YOUR OBJECTIVE =
The entries below contain a line with "Termini & Condizioni (119, 974)" and a line with "Privacy Policy". Quote exactly those two lines and all lines between them.
== RECORDS FOR THE EXERCISE ==
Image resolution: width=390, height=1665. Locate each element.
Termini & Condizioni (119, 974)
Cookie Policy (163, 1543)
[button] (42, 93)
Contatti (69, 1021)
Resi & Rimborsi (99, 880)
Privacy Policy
===
== RECORDS FOR THE EXERCISE ==
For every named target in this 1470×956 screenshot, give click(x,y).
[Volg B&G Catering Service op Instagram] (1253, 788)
===
RESPONSE TO THIS TASK =
Termini & Condizioni (119, 974)
Cookie Policy (163, 1543)
[button] (42, 93)
Contatti (69, 1021)
Resi & Rimborsi (99, 880)
Privacy Policy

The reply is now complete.